■ WHAT NEEDS TO BE DONE ■
Only the text should be kept: print every entry below exactly and leave each image out.

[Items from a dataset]
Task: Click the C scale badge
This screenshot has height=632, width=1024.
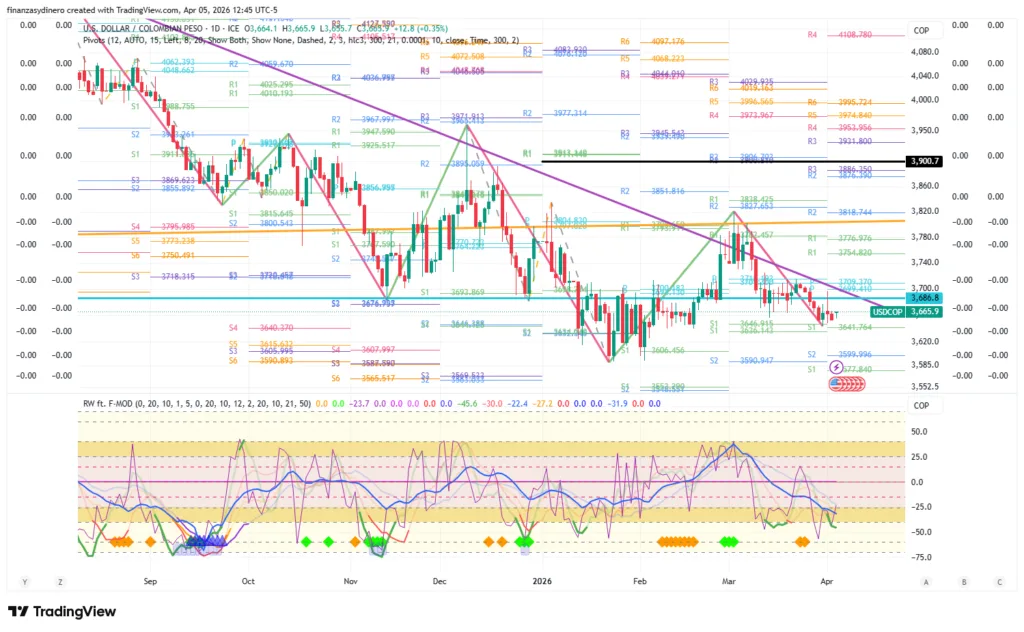Action: click(x=999, y=581)
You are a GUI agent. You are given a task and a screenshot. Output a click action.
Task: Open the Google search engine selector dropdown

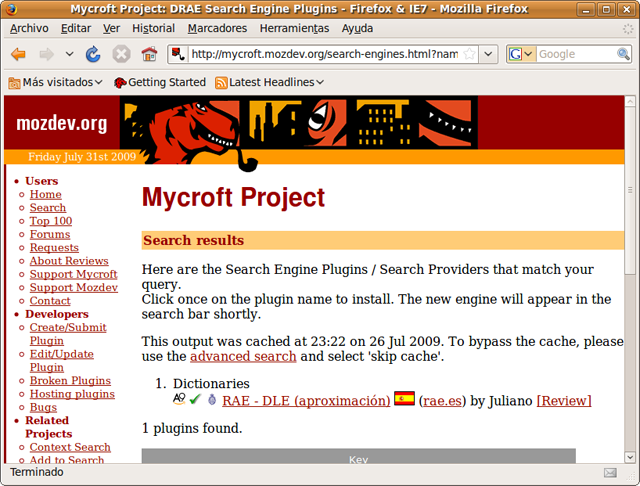520,54
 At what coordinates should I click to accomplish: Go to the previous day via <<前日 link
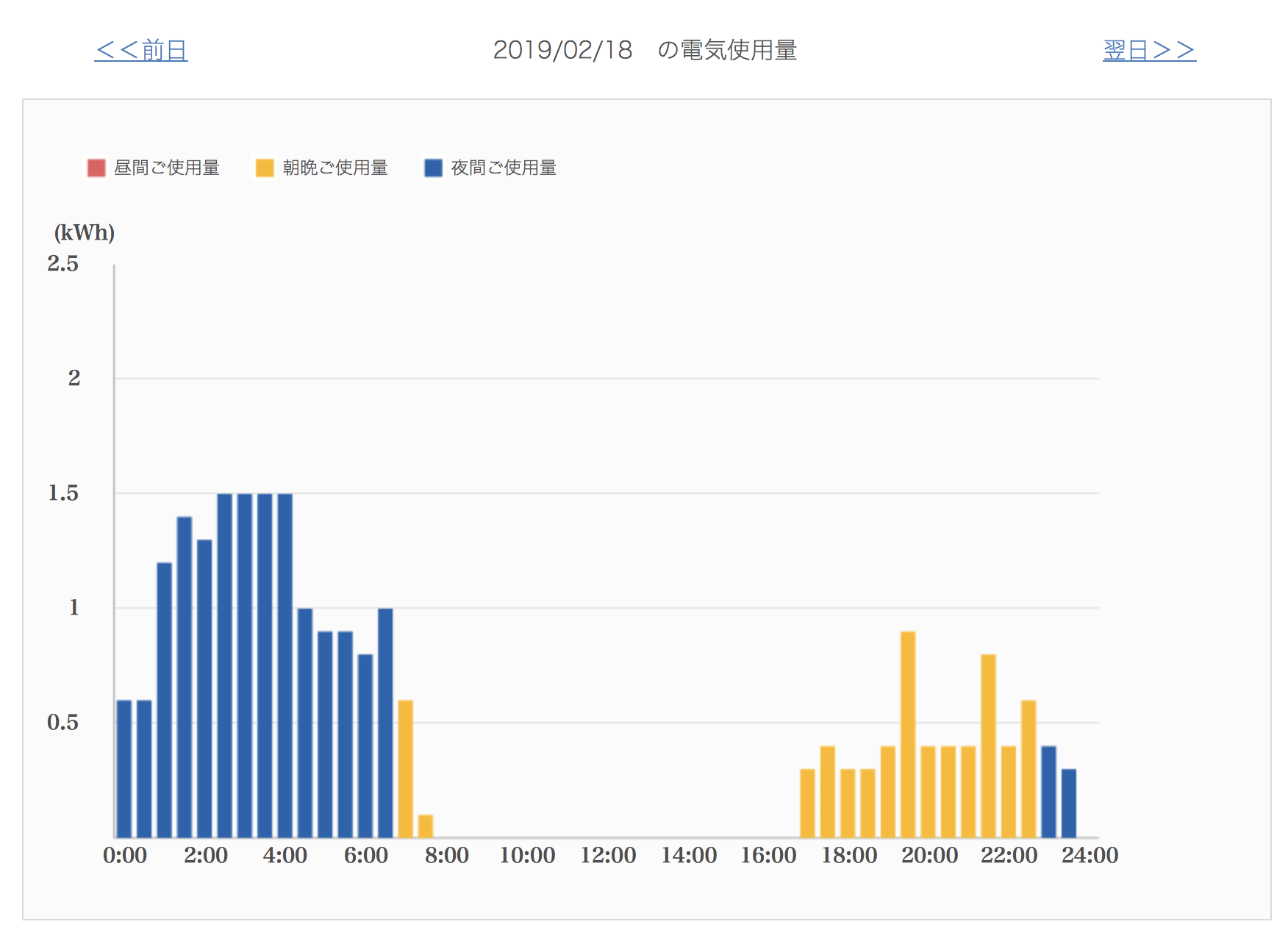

■ TASK SOLUTION ■
Task: Click the C scale badge
This screenshot has height=632, width=1024.
Action: click(x=999, y=581)
You are a GUI agent. You are given a task and a screenshot. Output a click action.
Task: Open the Google search engine selector dropdown

520,54
 At what coordinates should I click to accomplish: Go to the previous day via <<前日 link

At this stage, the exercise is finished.